A community-wide data-sharing tool between Indiana University Northwest and local law enforcement agencies is already in use in several municipalities.
With the help of IUN’s Center of Urban and Regional Excellence, Joseph Ferrandino, an associate professor of criminal justice, began in 2012 analyzing crime and emergency-call data for the city of Gary. Ferrandino’s maps and reports helped the city better allocate its resources.
Today, more than 15 local agencies are working with Ferrandino on what has become the Northwest Indiana Public Safety Data Consortium.
Police departments can use the online-mapping system to work together and analyze and share data across boundaries.
“This is kind of unprecedented,” Ferrandino said. “This is the first of its kind in the country with this many agencies, across this kind of platform, with this kind of information-sharing.”
A new, more streamlined online system allowing more departments to participate was made possible through a $20,000 donation from NIPSCO. The program will not cost the departments anything for two years.
“It allows us to learn how to use it, and where to go in the future without this huge expense,” Ferrandino said.
NIPSCO Director of Corporate Security Jim Miller said the utility company is inputting its facility data into the system as well.
“So when we need assistance from law enforcement, whether it’s a terrorist threat to one of our substations or something along those lines, it helps enable law enforcement to know where our sites are,” he said.
“When we have the need for them to respond to something, they have that data right there at their fingertips.

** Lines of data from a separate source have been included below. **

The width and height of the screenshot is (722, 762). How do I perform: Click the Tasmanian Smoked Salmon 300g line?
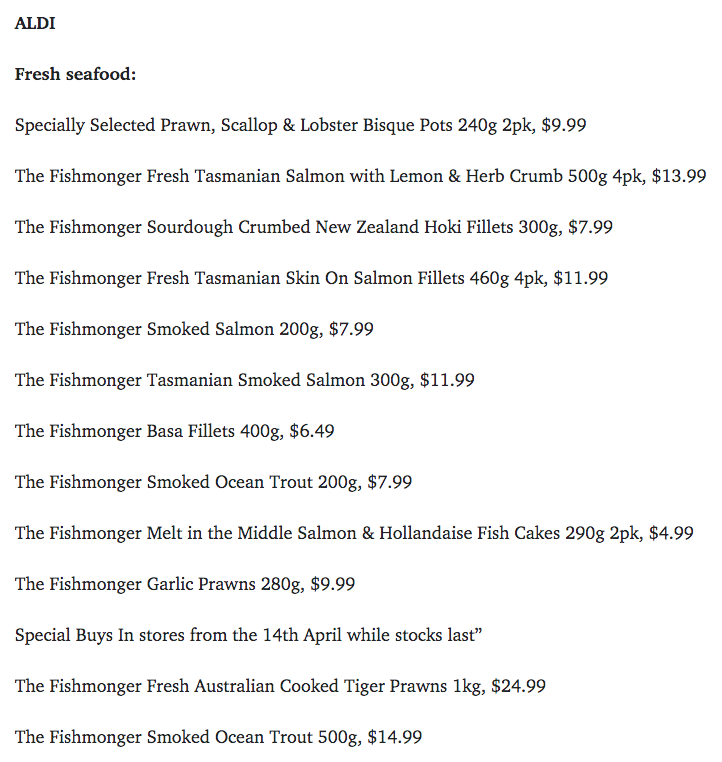coord(244,381)
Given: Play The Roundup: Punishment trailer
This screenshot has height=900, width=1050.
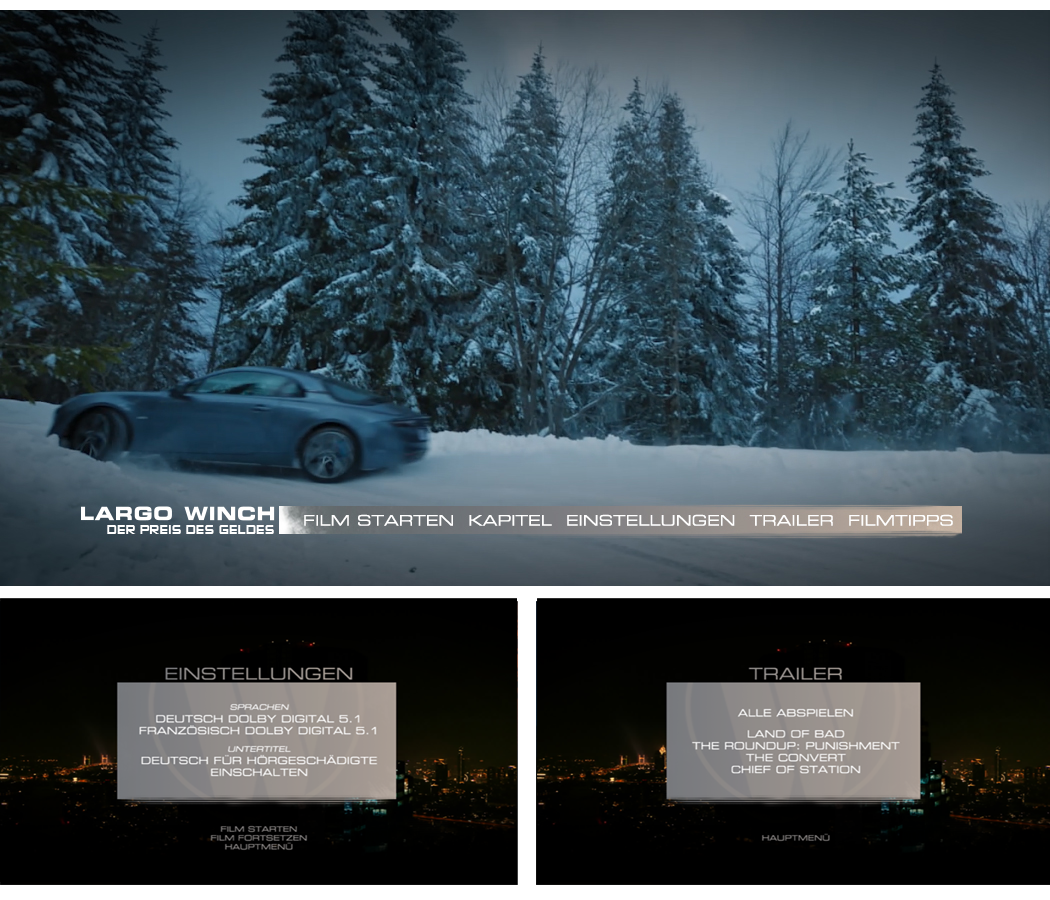Looking at the screenshot, I should point(795,746).
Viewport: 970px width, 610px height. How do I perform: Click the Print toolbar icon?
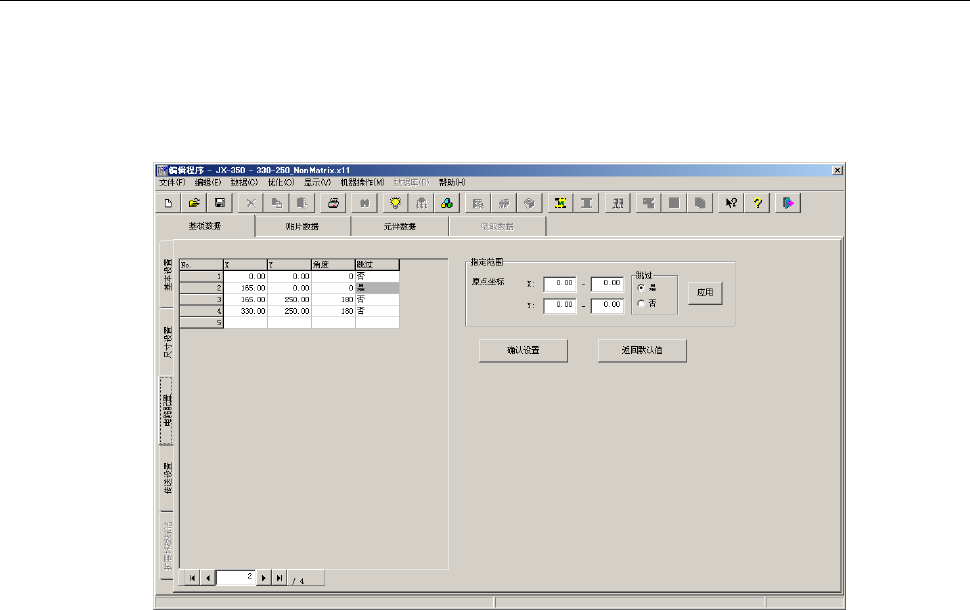click(x=335, y=203)
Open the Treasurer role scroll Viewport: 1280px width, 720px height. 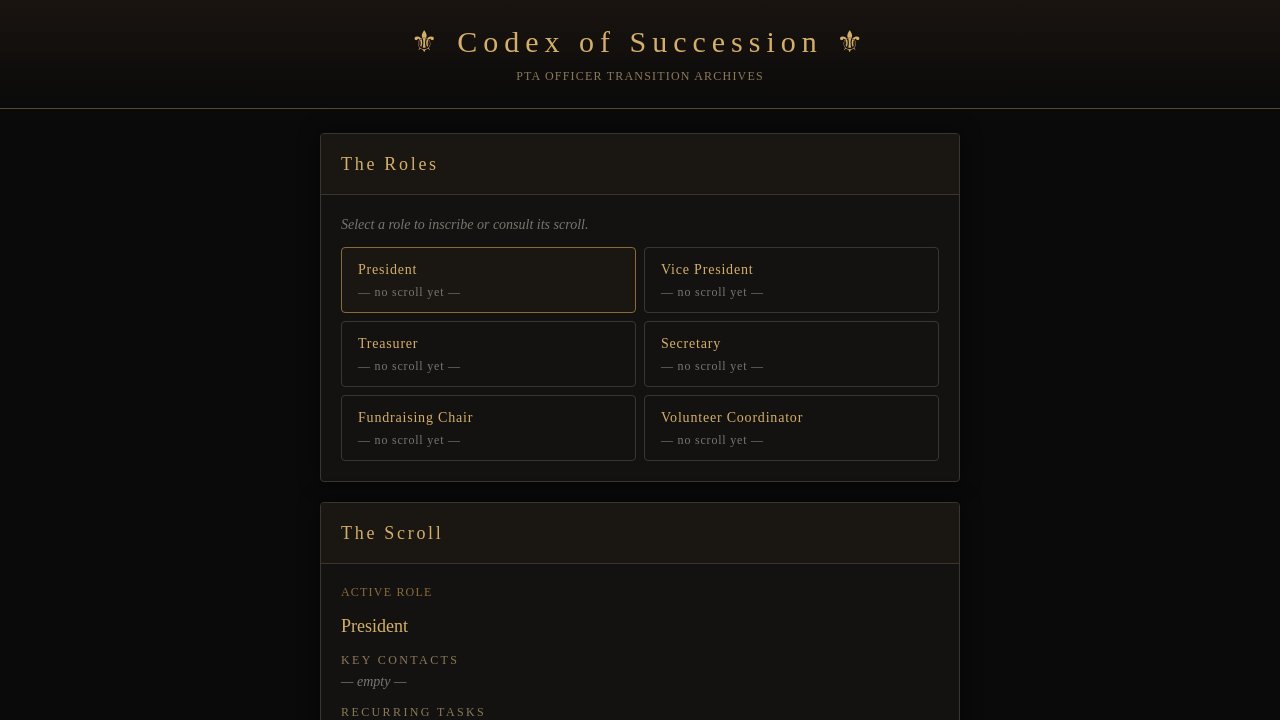[488, 354]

Dr. Ferrandino is really doing some groundbreaking stuff. It could really be a model for other regions in the country.”
Miller said NIPSCO employees are out in the community every day, so anything it can do to make the community safer ultimately makes its customers and employees safer.
Miller said the donation should handle the expenses for a couple years, and after that he said they’ll probably revisit it.
Ferrandino said the process of training analysts in each department has been underway, so the program will become a long-term sustainable initiative.
“We’ve gone from one analyst working with 15 departments to 15 departments all having analysts who work with us,” Ferrandino said. “This is supposed to live on and grow.”
Portage patrolman Bob Crecelius has been trained to use the system, which officers can access on a smart phone or iPad.
“What I was taught in the police academy is anything you can put in your tool belt to be a better police officer to be more efficient and more effective, is going to be helpful,” Crecelius said.
“This is going to help me know where crime is coming from and be more effective in my policing tactics when I’m on the road. If I can be more effective and efficient, that’s only going to better my department and community.”
Gary Police Chief Wade Ingram said he’s been implementing a lot of things Ferrandino suggested to him.
“We know 80,000 people in Gary aren’t involved in crime,” he said. “You have 1,500, maybe 2,000, people actively involved in crime. We’ve targeted those groups of individuals, and a lot of it is through this mapping.
“We’re visiting high-risk people and we don’t have to go through a file cabinet or look through a stack of papers. It’s easy to look at a crime now. It’s been very helpful for the Gary Police Department.”
Crime-mapping's practical uses abound
Police departments can make some of the information public if they choose. Portage Police Chief Troy Williams said he can post updates weekly to Facebook, or take the information to a neighborhood watch meeting.
Williams cited an example of how shared information can help stem crime. Throught he updates, a resident can see there’s been a lot of burglaries in the neighborhood where they live, and they can call the department to report that the burglaries began when someone new moved into the area.
“I have a lead I wouldn’t have had, because I wouldn’t have had that outreach to the public,” he said. “I might not know a new person has moved into a neighborhood, but the entire block will know.”
Munster Police Sgt. Daymon Johnston said the mapping is something that’s really been needed in the region.
“Communication sometimes is difficult as far as getting information from all these different agencies, because everyone is so different,” he said.
“Geographically, sometimes it’s difficult to communicate with these agencies to get all this information. With this program, we’re able to pull it up immediately. The spirit of this thing is sharing information which can be difficult at times in law enforcement, especially traditionally.”
Griffith Police Chief Greg Mance said it’s a matter of taking all the data out there and “putting it in one easy-to-use interactive cloud.”
Evolution of collaboration
Gary Deputy Chief Larry McKinley said the program shows how law enforcement, especially in Northwest Indiana, has evolved.
“I’ve been a police officer for 15 years, and I’ve never seen a collaborative effort sharing data the way we’ve come together now,” he said.
One of the first agencies to join the program was East Chicago. Police Chief Mark Becker said the program “makes us look real good."
“We’re taking all this information we have and funneling it into a database and making use of it,” he said. “It allows us now to map out and say, ‘go here.’ All these proactive things we can do, with Ferrandino’s assistance.”
Ellen Szarleta, of the Center of Urban and Regional Excellence, said the agencies in the program are investing in their capacity and have the commitment to making their communities better. She also lauded Ferrandino’s willingness to do community-based research.
“It takes a lot of work,” she said.
Ferrandino said the program is open to any other departments and agencies in Lake, Porter and LaPorte counties.
“It’s fun to work with departments in this manner,” he said.